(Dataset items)
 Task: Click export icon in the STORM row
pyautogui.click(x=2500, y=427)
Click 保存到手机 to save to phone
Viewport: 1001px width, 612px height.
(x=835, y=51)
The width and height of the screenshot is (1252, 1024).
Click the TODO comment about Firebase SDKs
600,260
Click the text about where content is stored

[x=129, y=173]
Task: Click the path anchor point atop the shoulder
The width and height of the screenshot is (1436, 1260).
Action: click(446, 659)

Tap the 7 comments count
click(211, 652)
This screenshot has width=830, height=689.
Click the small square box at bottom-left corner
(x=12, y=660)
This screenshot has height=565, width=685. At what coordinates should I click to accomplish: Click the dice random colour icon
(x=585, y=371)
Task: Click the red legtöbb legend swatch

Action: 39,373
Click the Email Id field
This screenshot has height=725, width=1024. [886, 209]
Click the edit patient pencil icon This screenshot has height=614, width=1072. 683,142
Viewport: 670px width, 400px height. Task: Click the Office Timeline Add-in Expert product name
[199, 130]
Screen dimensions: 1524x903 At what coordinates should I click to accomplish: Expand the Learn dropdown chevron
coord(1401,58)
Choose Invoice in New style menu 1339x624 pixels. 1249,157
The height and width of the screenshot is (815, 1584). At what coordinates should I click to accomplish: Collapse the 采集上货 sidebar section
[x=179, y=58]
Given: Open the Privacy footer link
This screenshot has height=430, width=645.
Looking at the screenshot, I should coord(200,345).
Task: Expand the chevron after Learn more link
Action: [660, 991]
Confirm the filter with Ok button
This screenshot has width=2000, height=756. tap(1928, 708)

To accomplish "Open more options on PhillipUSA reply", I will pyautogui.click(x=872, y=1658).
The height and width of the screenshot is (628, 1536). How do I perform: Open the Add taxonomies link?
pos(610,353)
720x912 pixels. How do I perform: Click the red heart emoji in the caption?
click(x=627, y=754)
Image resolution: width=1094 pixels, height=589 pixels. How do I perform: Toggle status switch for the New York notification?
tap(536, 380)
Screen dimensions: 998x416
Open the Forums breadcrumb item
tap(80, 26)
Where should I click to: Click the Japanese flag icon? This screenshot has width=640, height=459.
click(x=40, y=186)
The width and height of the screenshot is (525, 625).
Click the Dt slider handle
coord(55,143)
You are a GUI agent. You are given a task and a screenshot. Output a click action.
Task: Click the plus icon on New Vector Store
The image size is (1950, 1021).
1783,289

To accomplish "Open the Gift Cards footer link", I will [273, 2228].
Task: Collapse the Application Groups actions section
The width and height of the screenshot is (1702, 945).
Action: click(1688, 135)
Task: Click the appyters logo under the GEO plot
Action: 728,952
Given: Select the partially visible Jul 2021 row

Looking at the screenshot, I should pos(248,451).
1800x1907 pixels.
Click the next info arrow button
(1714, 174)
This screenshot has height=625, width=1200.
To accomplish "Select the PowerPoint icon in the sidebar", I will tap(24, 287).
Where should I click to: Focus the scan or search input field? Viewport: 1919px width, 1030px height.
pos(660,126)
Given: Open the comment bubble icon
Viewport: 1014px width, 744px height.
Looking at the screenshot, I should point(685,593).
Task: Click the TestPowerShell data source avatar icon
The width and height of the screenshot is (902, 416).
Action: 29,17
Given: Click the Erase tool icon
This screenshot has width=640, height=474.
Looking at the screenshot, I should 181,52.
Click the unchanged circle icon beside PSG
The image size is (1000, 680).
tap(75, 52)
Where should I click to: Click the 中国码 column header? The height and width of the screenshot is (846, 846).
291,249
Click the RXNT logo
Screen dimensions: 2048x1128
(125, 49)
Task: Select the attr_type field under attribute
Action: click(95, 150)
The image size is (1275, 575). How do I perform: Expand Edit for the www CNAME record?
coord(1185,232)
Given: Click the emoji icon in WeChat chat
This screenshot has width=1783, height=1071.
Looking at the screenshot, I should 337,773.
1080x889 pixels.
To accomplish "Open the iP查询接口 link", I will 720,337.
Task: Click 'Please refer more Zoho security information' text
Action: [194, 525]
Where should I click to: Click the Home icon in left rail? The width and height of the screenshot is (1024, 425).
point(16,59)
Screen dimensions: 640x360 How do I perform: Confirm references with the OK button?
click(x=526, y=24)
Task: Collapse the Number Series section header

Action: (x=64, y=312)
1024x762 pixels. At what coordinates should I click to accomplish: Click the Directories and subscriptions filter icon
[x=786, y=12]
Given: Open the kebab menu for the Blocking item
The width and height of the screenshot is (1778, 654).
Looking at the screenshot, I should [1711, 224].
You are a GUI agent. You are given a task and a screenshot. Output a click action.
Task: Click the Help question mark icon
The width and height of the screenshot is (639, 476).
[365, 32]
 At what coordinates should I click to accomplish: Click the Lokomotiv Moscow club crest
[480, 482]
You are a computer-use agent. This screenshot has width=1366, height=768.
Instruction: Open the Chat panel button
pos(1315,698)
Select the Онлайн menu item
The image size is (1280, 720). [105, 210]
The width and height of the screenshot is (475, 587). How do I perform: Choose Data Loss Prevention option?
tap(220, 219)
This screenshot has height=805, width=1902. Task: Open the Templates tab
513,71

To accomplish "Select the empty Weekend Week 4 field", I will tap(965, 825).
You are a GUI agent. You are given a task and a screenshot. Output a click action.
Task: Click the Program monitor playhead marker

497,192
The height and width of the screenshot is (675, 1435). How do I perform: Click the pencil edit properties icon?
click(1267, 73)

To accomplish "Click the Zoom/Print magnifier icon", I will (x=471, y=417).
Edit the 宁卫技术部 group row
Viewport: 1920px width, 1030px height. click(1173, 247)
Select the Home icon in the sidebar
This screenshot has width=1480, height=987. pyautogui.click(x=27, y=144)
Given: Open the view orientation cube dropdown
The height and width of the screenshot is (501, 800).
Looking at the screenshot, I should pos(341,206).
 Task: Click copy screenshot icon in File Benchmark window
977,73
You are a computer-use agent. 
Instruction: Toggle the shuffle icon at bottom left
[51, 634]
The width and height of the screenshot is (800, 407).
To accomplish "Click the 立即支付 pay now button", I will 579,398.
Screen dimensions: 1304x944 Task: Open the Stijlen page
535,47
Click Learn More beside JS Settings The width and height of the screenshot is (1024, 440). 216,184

_What you have to do_.
Set down, word for word, each line from the top of the records above through the line with "Task: Click the path".

_Solution to this exercise_.
 Task: Click export icon in the STORM row
pyautogui.click(x=2500, y=427)
Click 保存到手机 to save to phone
Viewport: 1001px width, 612px height.
(x=835, y=51)
The width and height of the screenshot is (1252, 1024).
Click the TODO comment about Firebase SDKs
600,260
Click the text about where content is stored

[x=129, y=173]
Task: Click the path anchor point atop the shoulder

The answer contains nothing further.